L'été dernier, la crise des prix des produits alimentaires et des carburants a convergé avec la crise financière qui a d'abord concerné les pays riches.
Parallèlement, l’explosion historique des prix des produits de base prenait fin avec le ralentissement de la croissance économique mondiale, et la crise financière se propageait à mesure que l’année avançait. Initialement, les pays en développement ont semblé épargnés mais en septembre, il a fallu constater que la crise les touchait également. Alors que l’année touchait à sa fin, la crise financière se transformait en une crise de l’emploi.
Le rapport Perspectives économiques mondiales 2009, publié par la Banque mondiale en décembre, annonçait que pour la première fois depuis 1982, le commerce international enregistrait une baisse. Selon les prévisions de ce rapport pour l’année 2009, la croissance du PIB mondial devrait descendre à 0,9% alors que la croissance des pays en développement n’atteindrait que les 4,5 %.
Face à l’intensification de la crise financière, M. Zoellick a déclaré « que nous devons continuer à concentrer nos efforts sur l’assistance aux millions de personnes laissées pour compte.» Il a également ajouté à ce sujet : « Tandis que l’on se focalise dans les pays développés sur la crise financière, beaucoup oublient qu’une crise humaine se dessine rapidement sous nos yeux dans les pays en développement. Elle pousse aujourd’hui les populations pauvres aux limites de la survie ».

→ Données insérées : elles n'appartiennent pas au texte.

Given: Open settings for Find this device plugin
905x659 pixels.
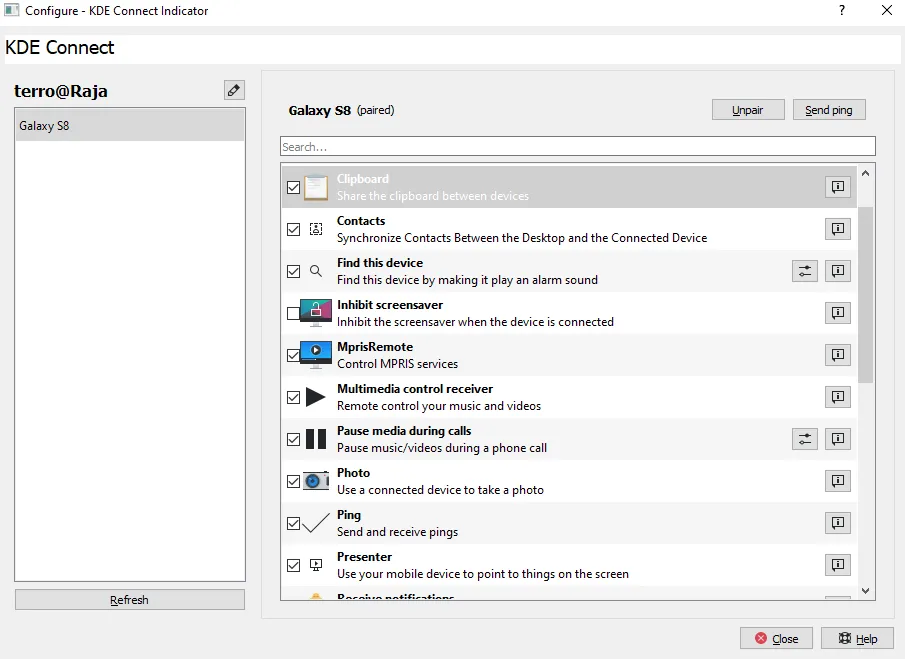Looking at the screenshot, I should (x=805, y=271).
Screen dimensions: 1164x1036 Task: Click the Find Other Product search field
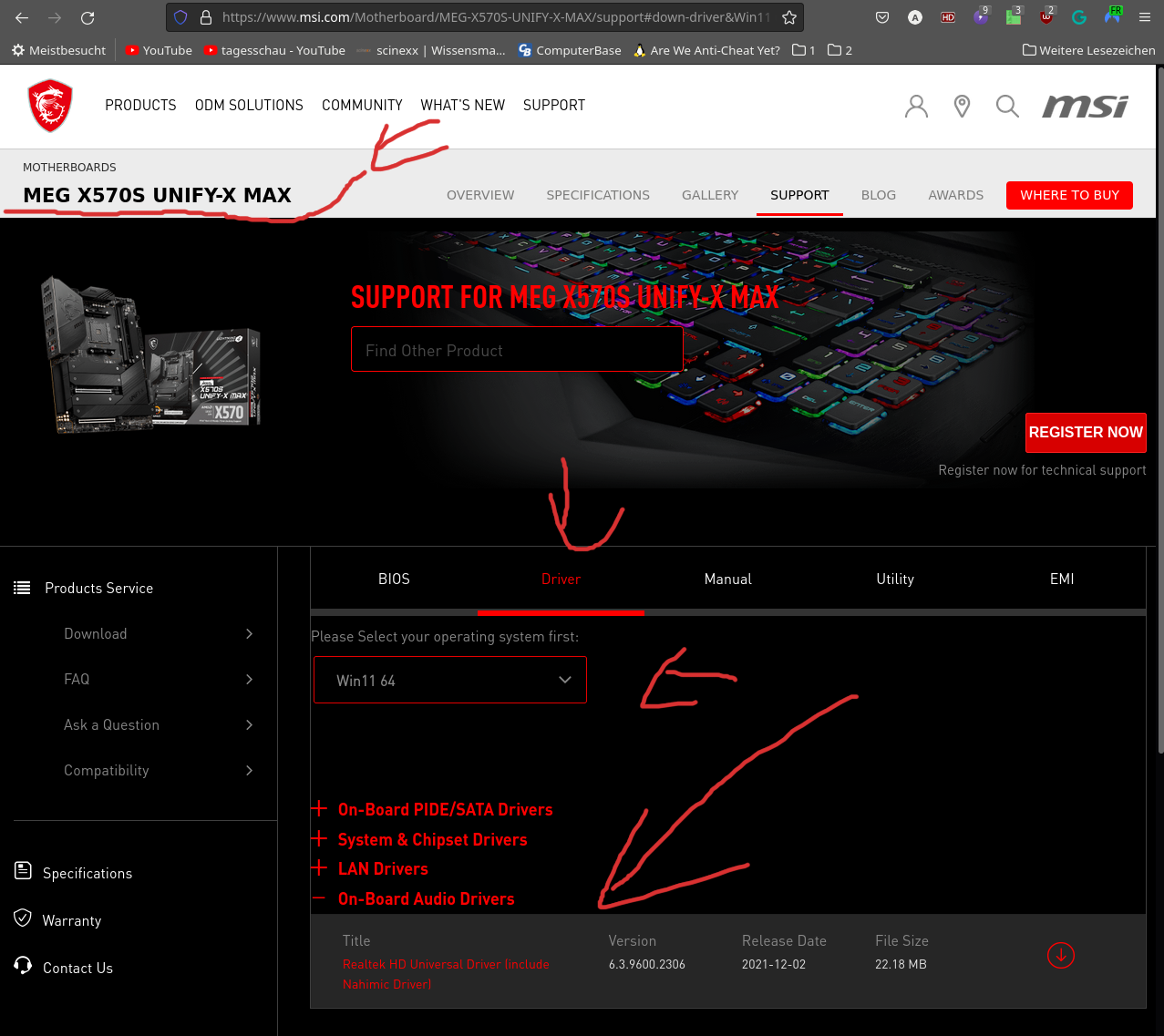pyautogui.click(x=517, y=349)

"While people in the developed world are focused on the financial crisis, many forget that a human crisis is rapidly unfolding in developing countries. It is pushing poor people to the brink of survival," he said.
Au cours de ces deux dernières années, la crise alimentaire mondiale a fait sombrer de 130 à 155 millions de personnes dans l’extrême pauvreté, et 44 millions de personnes supplémentaires souffrent de malnutrition.
En avril, la Banque a annoncé l’adoption par 150 pays d’une Nouvelle entente pour une politique alimentaire mondiale. Dans le cadre de cet accord, la Banque a créé un nouveau système de financement rapide de 1,2 milliard de dollars (Le programme d’intervention en réponse à la crise alimentaire mondiale (GFRP)) pour accélérer l’assistance portée aux pays qui en ont le plus besoin. En date du 18 décembre, le GFRP avait approuvé et commencé le déboursement de 851 millions de dollars pour des programmes visant à fournir des produits alimentaires à des mères pauvres et des enfants ainsi qu’à acheter des engrais et des semences dans 27 pays.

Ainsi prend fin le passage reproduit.